Monday, April 18, 2011

Life in the Slow Lane

Life has been very quiet lately. I think it is because I have an empty house right now. Honestly, I don’t know what I would do without the dog to talk to. I finally understand why there are crazy cat ladies in the world!
I’m happy that I have other things going on in my life to help occupy my time. But, I’m realizing rather quickly, after only 2 weeks of Caleb not being in the house, that I’m going to need to find even more things to do. Otherwise, I might go crazy when he eventually does leave the house.

It isn’t that I don’t have cleaning and other home improvement projects to work on at home. But, sometimes that just doesn’t fulfill me like other things do. While I enjoy a clean kitchen just as much as the next person, the process itself doesn’t necessarily fill me up with joy. In fact, I’d much rather pay someone else to do the cleaning so I can enjoy that instead.

Life isn’t over when our teenagers leave the house. In fact, life is really just taking off. I am excited by the new adventures that are waiting me.

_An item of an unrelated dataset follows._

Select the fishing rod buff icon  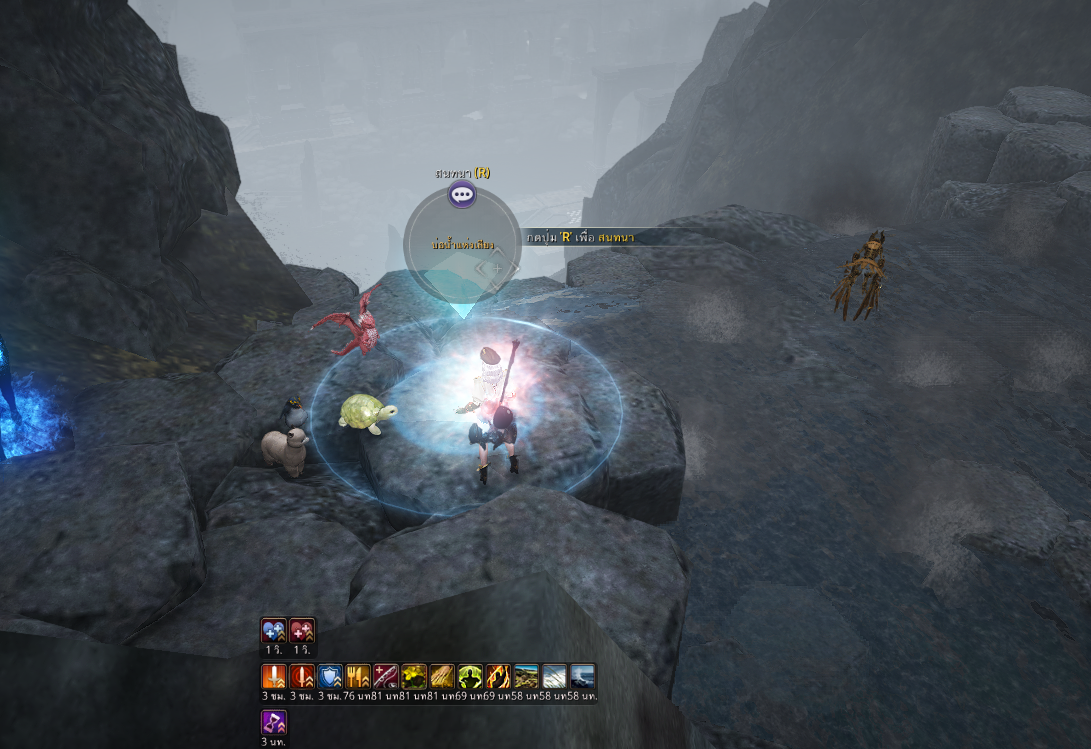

I’m planning in my head all the great things I can undertake just for me instead of always putting my child first in my decisions.

I think my dissatisfaction right now is just because my life is in limbo as I wait decisions on Caleb throughout the next couple of months. It is difficult to start an exciting new adventure when so much other stuff is up in the air.

For now, though, I’m going to continue talking to my dog like he truly understands what I’m saying. I’ll continue to be obsessive about making sure my phone is on and in reach in case Caleb calls. I’ll continue to put off my plans for my exciting new adventures for a bit longer. I’ll continue to go to bed at 9pm not because I’m tired, but because I’m so bored that I have nothing else to do. I’m happy with this plan for now, but recognize that it definitely cannot be a long term solution.